Des analyses génétiques et de comportement des parasites ont révélées que ces parasites étaient résistants à la pipéraquine, la molécule partenaire de la dihydroartémisinine. Les marqueurs génétiques associés à cette résistance ont été identifiés et ont permis de montrer que plus de la moitié des parasites en Guyane collecté cette dernière décennie étaient résistants. Les collaborations avec des chercheurs de plusieurs pays de la région amazonienne ont mis en lumière la présence de ces parasites au Suriname et au Guyana chez plus de la moitié des échantillons analysés.

Schizonte de Plasmodium falciparum dans son globule rouge marqué au niveau de la protéine ATP4 et Hoechst au niveau des noyaux. © Institut Pasteur de la Guyane

 

Une dynamique d’apparition de la résistance variable selon les régions

D’un point de vue évolutif, l’émergence de cette résistance dans la région amazonienne a d’abord été associée à la présence de la mutation dans le gène pfcrt (C350R), gène initialement associé à la résistance à la chloroquine (chloroquine resistance transporter) puis trois ans plus tard, à l’amplification des gènes plasmepsines 2 et 3, tout cela, sans résistance à la dihydroartémisinine associée. Cette dynamique d’apparition de la résistance se distingue de celle observée à six ans d’intervalle en Asie du Sud-est.

Dans cette région, la dynamique des gènes sélectionnées était inversée avec qui plus est, des parasites d’abord résistants à l’artémisinine, puis à la pipéraquine. Ces spécificités confirment l’évolution spécifique des parasites en fonction de leur fond génétique et donc de leur origine géographique ce qui impose de rester vigilants dans toutes les zones de transmission.


Vers des recommandations sur l’utilisation des traitements

L’émergence de cette nouvelle résistance en Amérique du Sud interpelle sur le nombre de médicaments antipaludiques restant efficaces. En effet, sur les six polythérapies à base d’artémisinine (ACT) actuellement commercialisés dans le monde, seules deux restent efficaces dans la région.
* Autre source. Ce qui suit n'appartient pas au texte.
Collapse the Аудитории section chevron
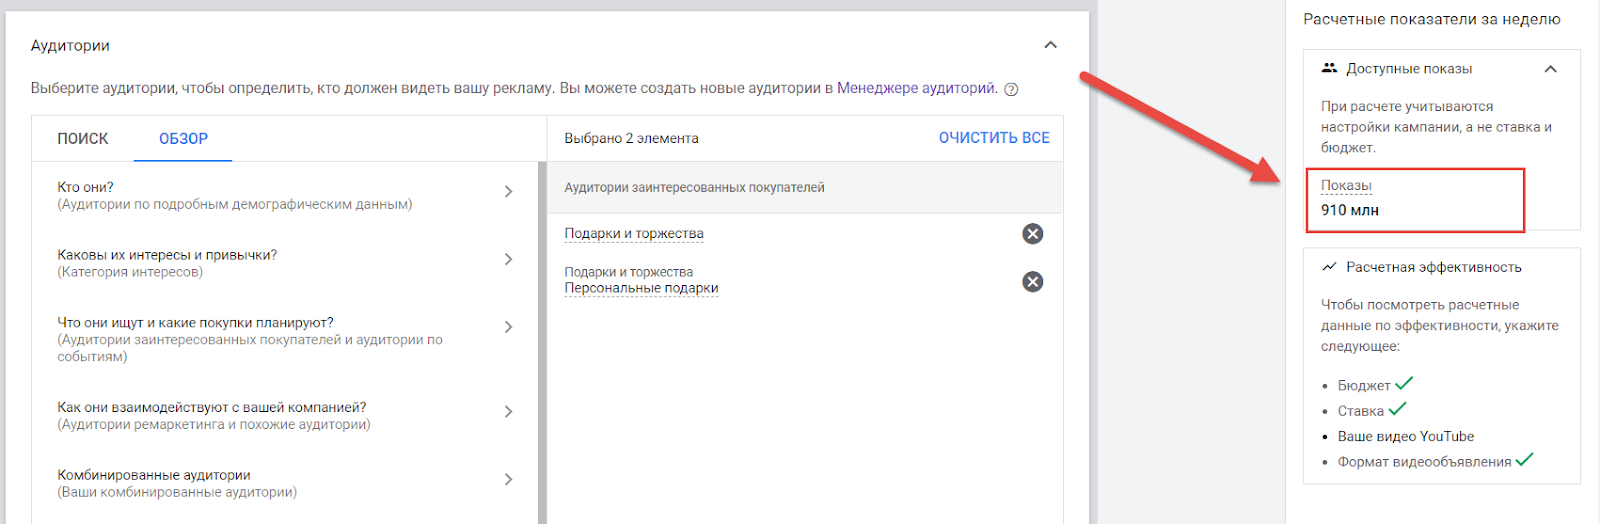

Ces données ont fait l’objet d’un signalement auprès des autorités de santé pour recommander l’arrêt de la prescription de l’ACT incluant la pipéraquine sur le plateau des Guyanes et dans l’Hexagone pour les voyageurs revenants de cette zone.

 

Sources :

Impact of piperaquine resistance in Plasmodium falciparum on malaria treatment effectiveness in the Guianas : a descriptive epidemiological study
Celia Florimond, Franck de Laval, Angela M Early, Swaélie Sauthier, Yassamine Lazrek, Stéphane Pelleau, Wuelton M Monteiro, Maxime Agranier, Nicolas Taudon, François Morin, Magda Magris, Marcus V G Lacerda, Giselle M R Viana, Sócrates Herrera, Malti R Adhin, Marcelo U Ferreira, Charles J Woodrow, Ghulam R Awab, Horace Cox, Maria-Paz Ade, Emilie Mosnier, Félix Djossou, Daniel E Neafsey, Pascal Ringwald, Lise Musset

The Lancet Infectious Diseases,16 octobre 2023
DOI : https://doi.org/10.1016/S1473-3099(23)00502-9 

Ces recherches ont été réalisées grâce au soutien de l’Organisation Panaméricaine de la Santé ; de l’Organisation Mondiale de la Santé ; du Ministère français de l’enseignement supérieur, de la recherche et de l’innovation ; de la Commission Européenne ; de Santé publique France ; de l’Agence Nationale de la Recherche ; de la Fondation d’appui à la recherche de l’Etat d’Amazonas (Fundação de Amparo à Pesquisa do Estado do Amazonas) ; du Ministère de la santé du Brésil ; de la Fondation Oswaldo Cruz ; des Instituts américains de la santé (National Institutes of Health).